**Task brief**
Output the entries below word for word, stopping once the line containing "Task: Click the blue thumbs-up like icon" is done, and omit each picture.
*** Opening Data extract ***
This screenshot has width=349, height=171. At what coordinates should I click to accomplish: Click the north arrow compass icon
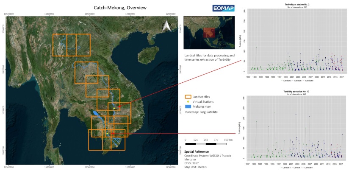(x=167, y=26)
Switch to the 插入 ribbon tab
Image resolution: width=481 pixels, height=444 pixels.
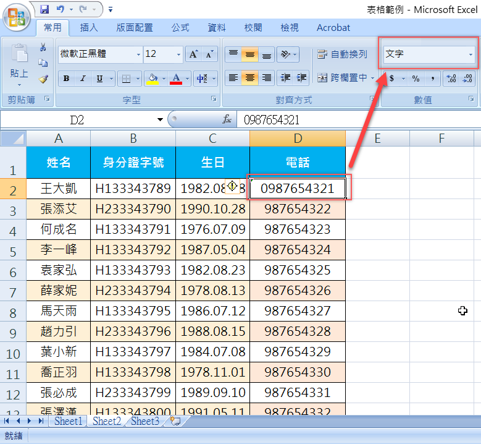coord(89,28)
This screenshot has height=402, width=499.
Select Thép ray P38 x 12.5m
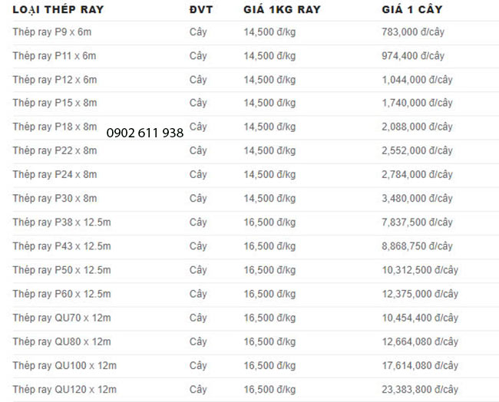click(x=61, y=222)
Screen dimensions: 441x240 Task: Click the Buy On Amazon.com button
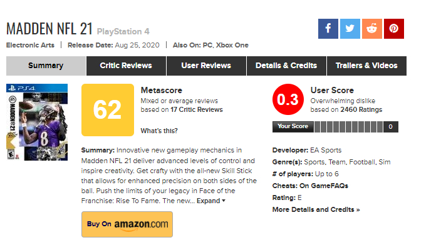tap(127, 224)
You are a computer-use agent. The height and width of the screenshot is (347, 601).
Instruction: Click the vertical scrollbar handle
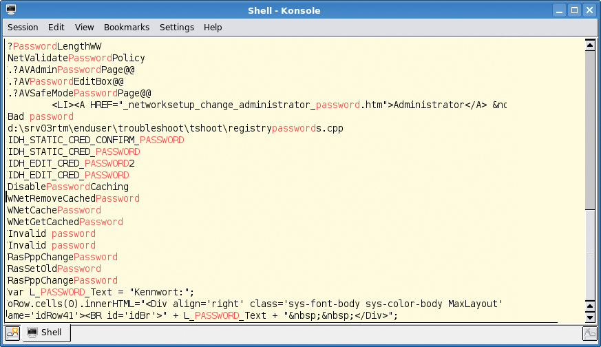(590, 130)
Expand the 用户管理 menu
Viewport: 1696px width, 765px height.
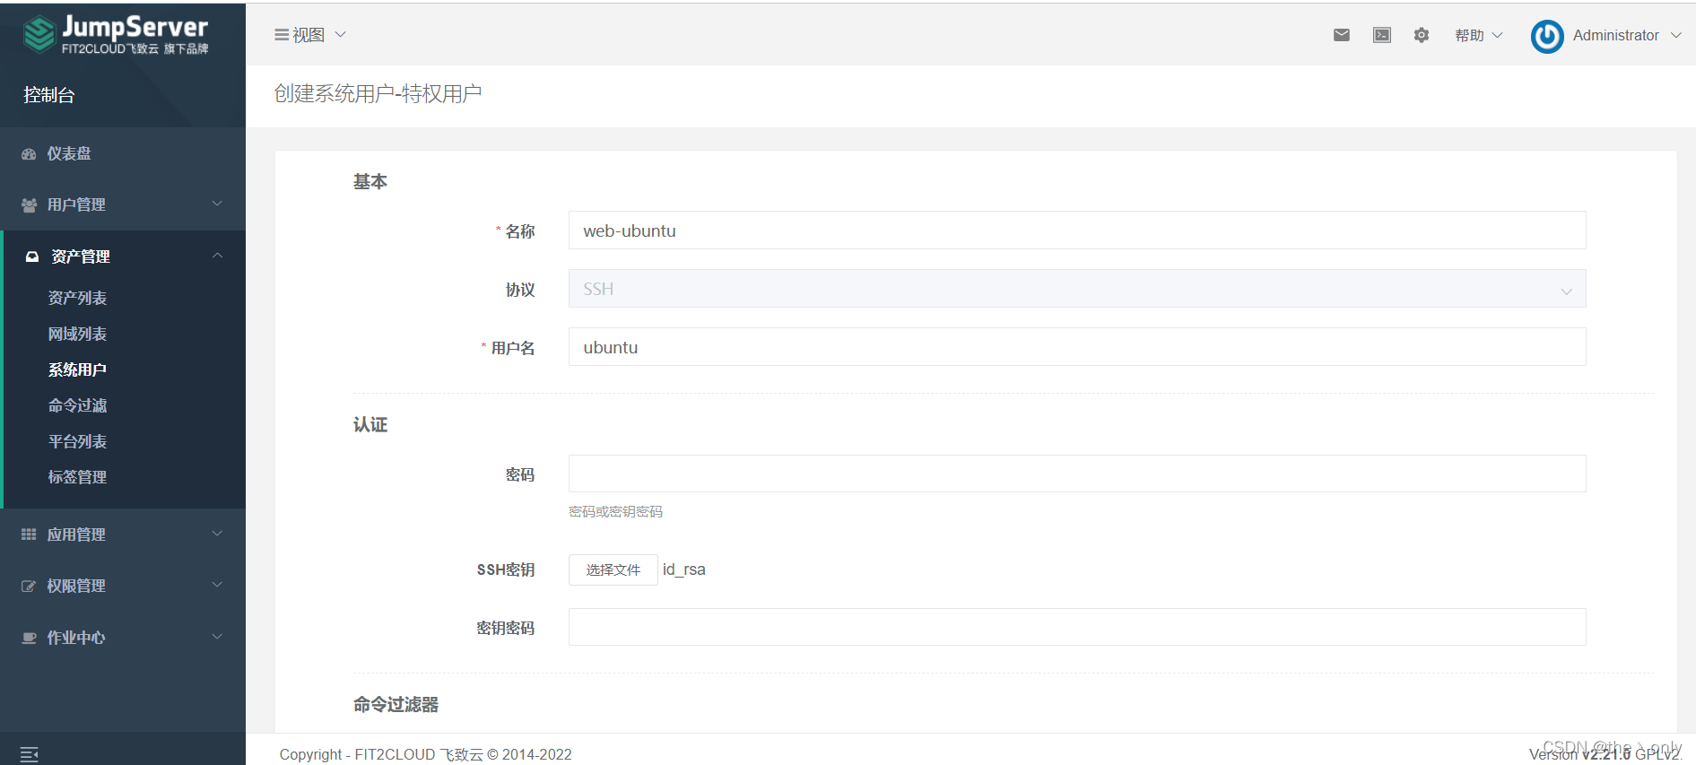coord(122,204)
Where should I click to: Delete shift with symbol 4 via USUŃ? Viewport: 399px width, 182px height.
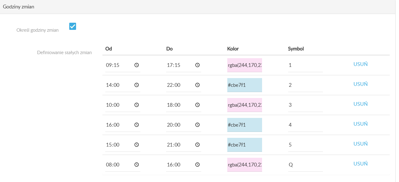[360, 124]
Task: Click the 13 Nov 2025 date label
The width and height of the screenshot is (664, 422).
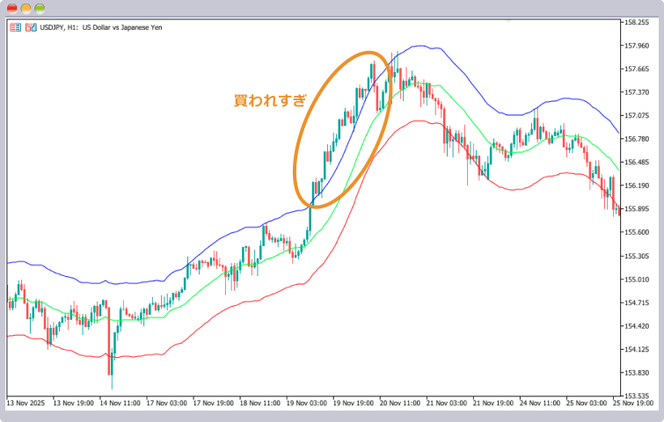Action: coord(26,403)
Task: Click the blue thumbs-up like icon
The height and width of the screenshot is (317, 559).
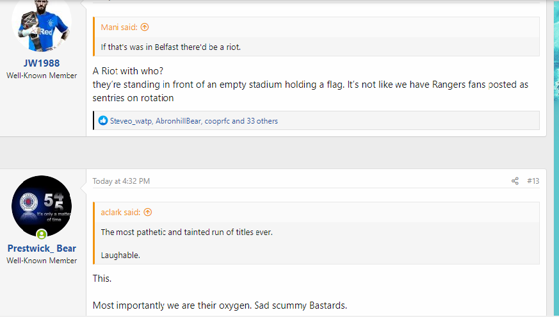Action: click(103, 120)
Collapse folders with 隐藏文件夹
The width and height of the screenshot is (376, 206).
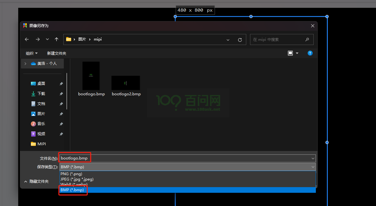point(36,181)

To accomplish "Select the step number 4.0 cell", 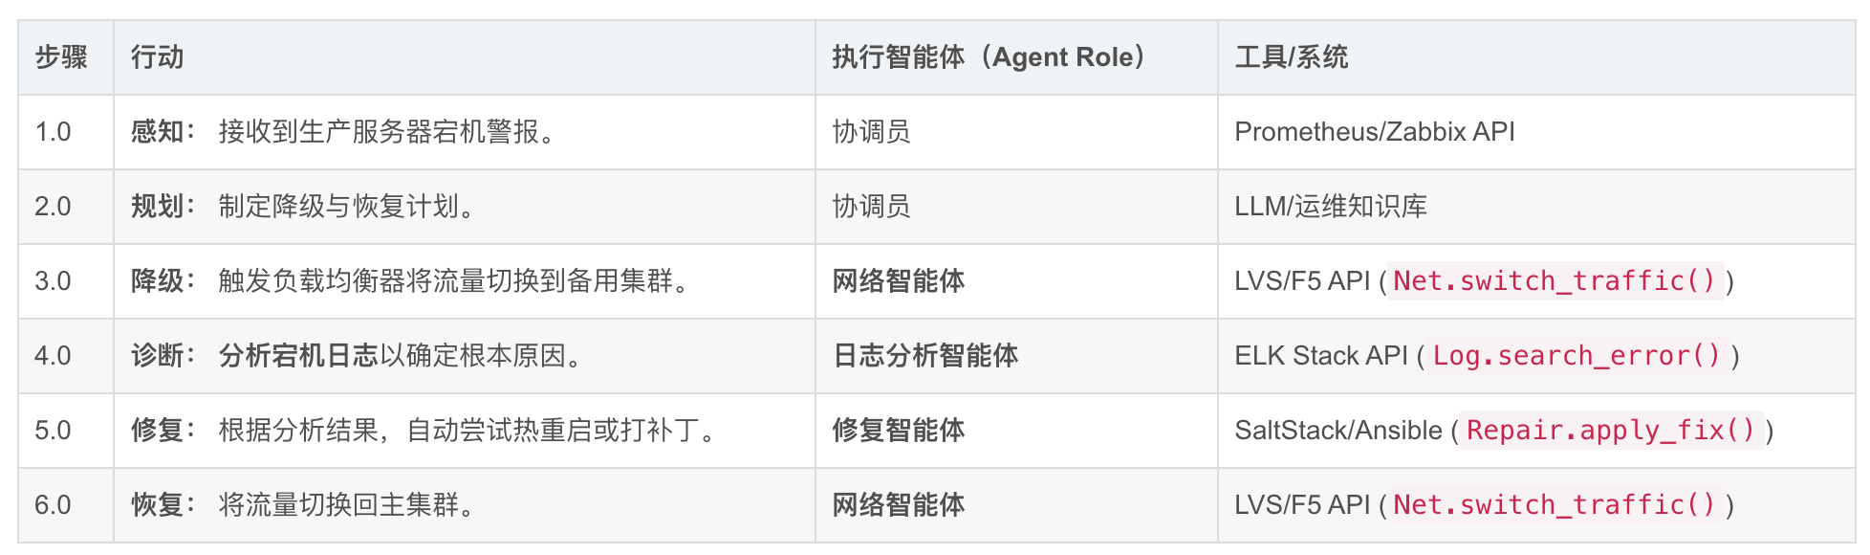I will click(x=53, y=356).
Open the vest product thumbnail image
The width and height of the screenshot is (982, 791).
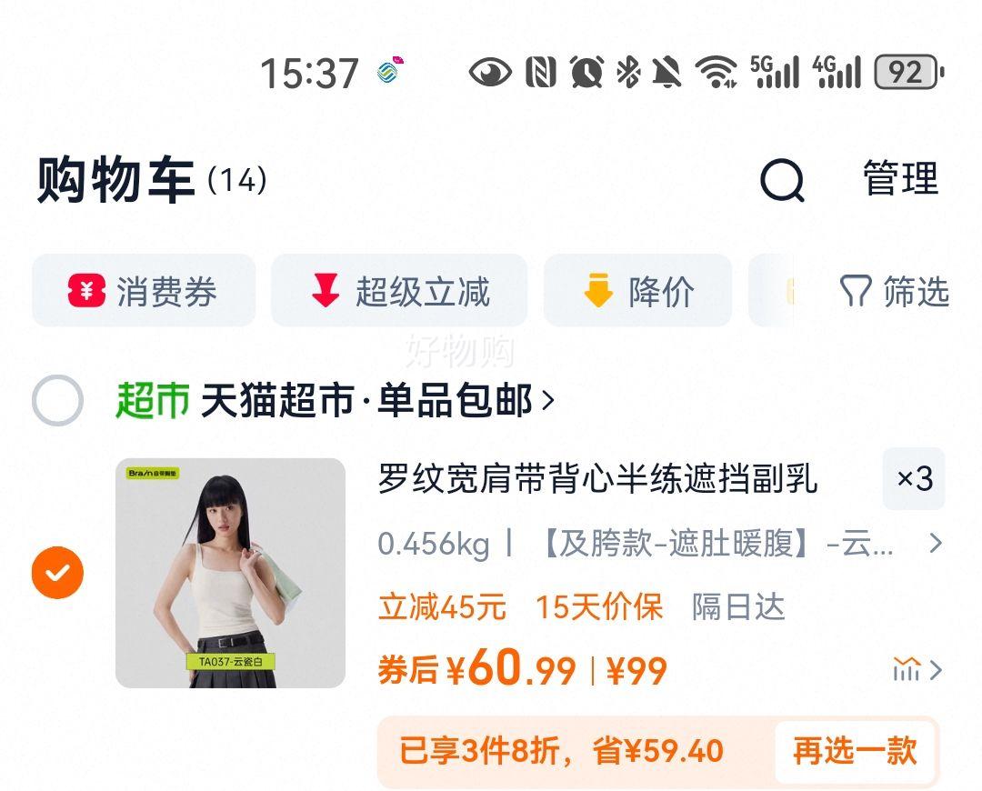tap(230, 573)
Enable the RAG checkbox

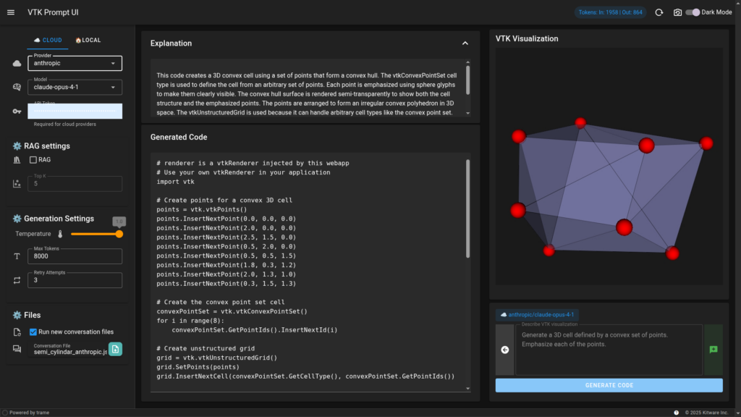(x=33, y=160)
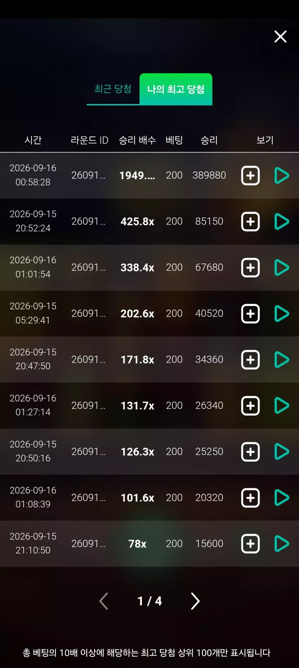Click the 라운드 ID column header

point(89,140)
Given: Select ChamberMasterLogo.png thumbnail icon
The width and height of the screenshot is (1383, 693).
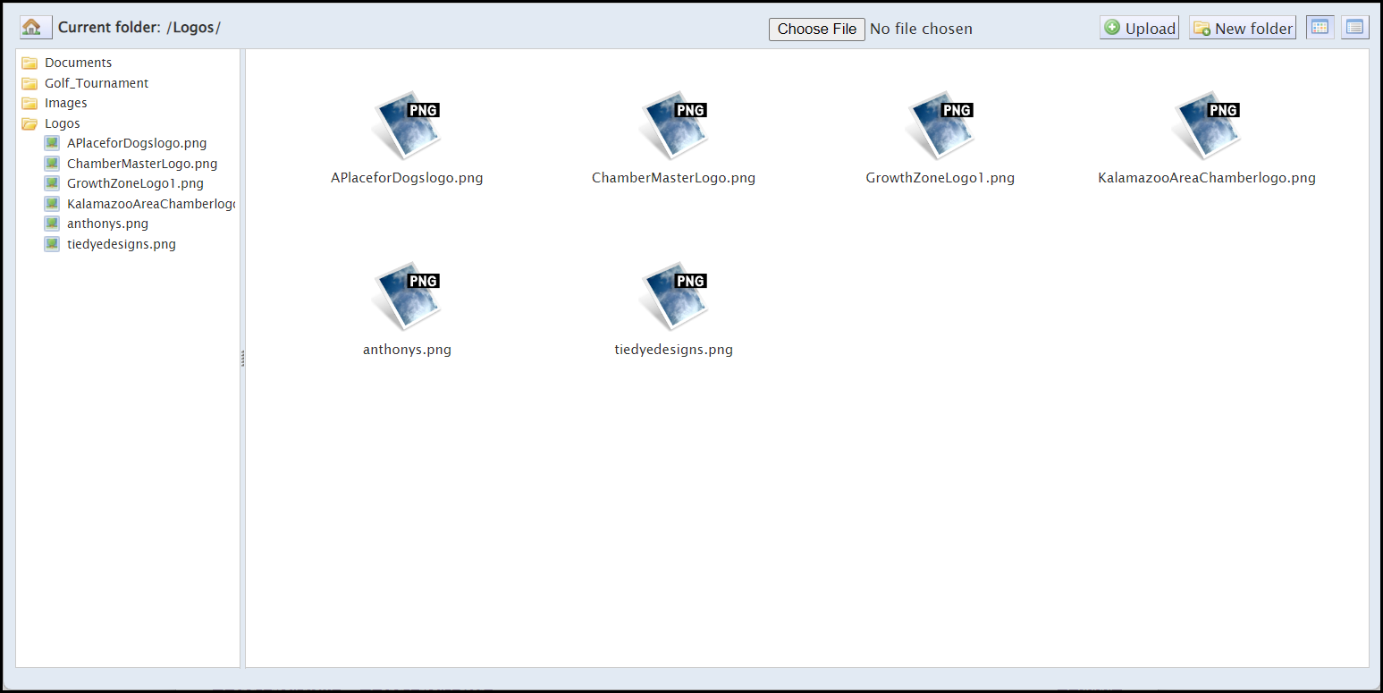Looking at the screenshot, I should click(x=674, y=125).
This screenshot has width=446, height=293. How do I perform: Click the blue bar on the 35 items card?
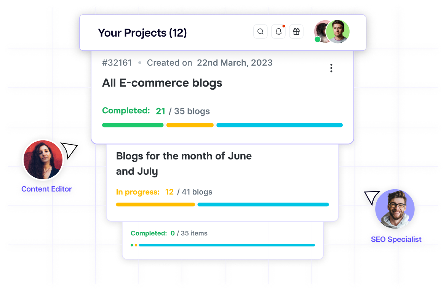(227, 245)
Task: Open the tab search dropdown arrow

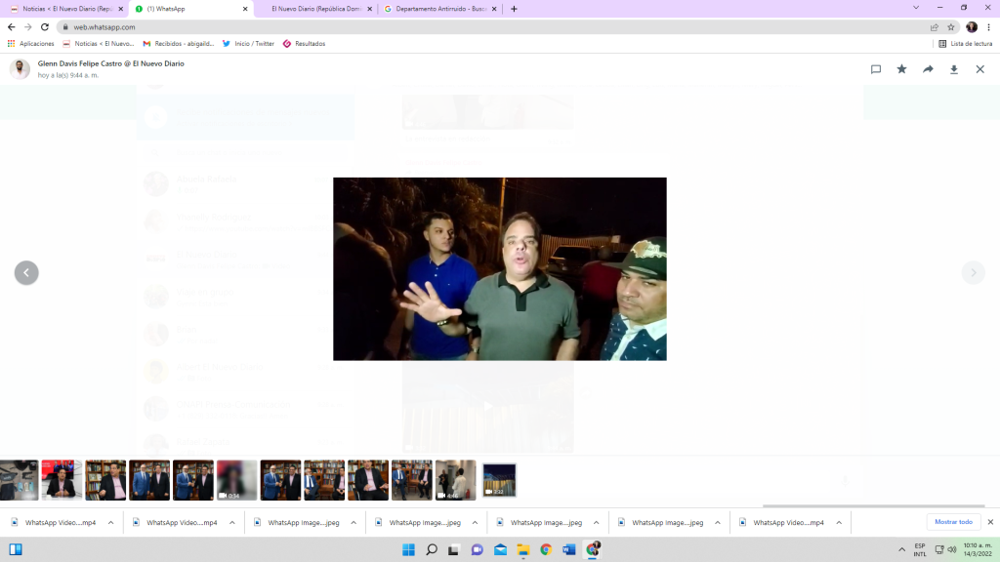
*** Closing Data extract ***
**Expected output**
This screenshot has width=349, height=171. At what coordinates should I click to accomplish: Click the north arrow compass icon
(x=167, y=26)
Switch to the 插入 ribbon tab
Image resolution: width=481 pixels, height=444 pixels.
coord(89,28)
This screenshot has height=402, width=499.
Select Thép ray P38 x 12.5m
click(x=61, y=222)
Screen dimensions: 441x240 Task: Click the Buy On Amazon.com button
tap(127, 224)
You are a computer-use agent. The height and width of the screenshot is (347, 601).
Instruction: Click the vertical scrollbar handle
(590, 130)
Expand the 用户管理 menu
Viewport: 1696px width, 765px height.
coord(122,204)
Where should I click to: Delete shift with symbol 4 via USUŃ? Viewport: 399px width, 182px height.
[360, 124]
Task: Click the 13 Nov 2025 date label
The width and height of the screenshot is (664, 422).
Action: coord(26,403)
Task: Click the blue thumbs-up like icon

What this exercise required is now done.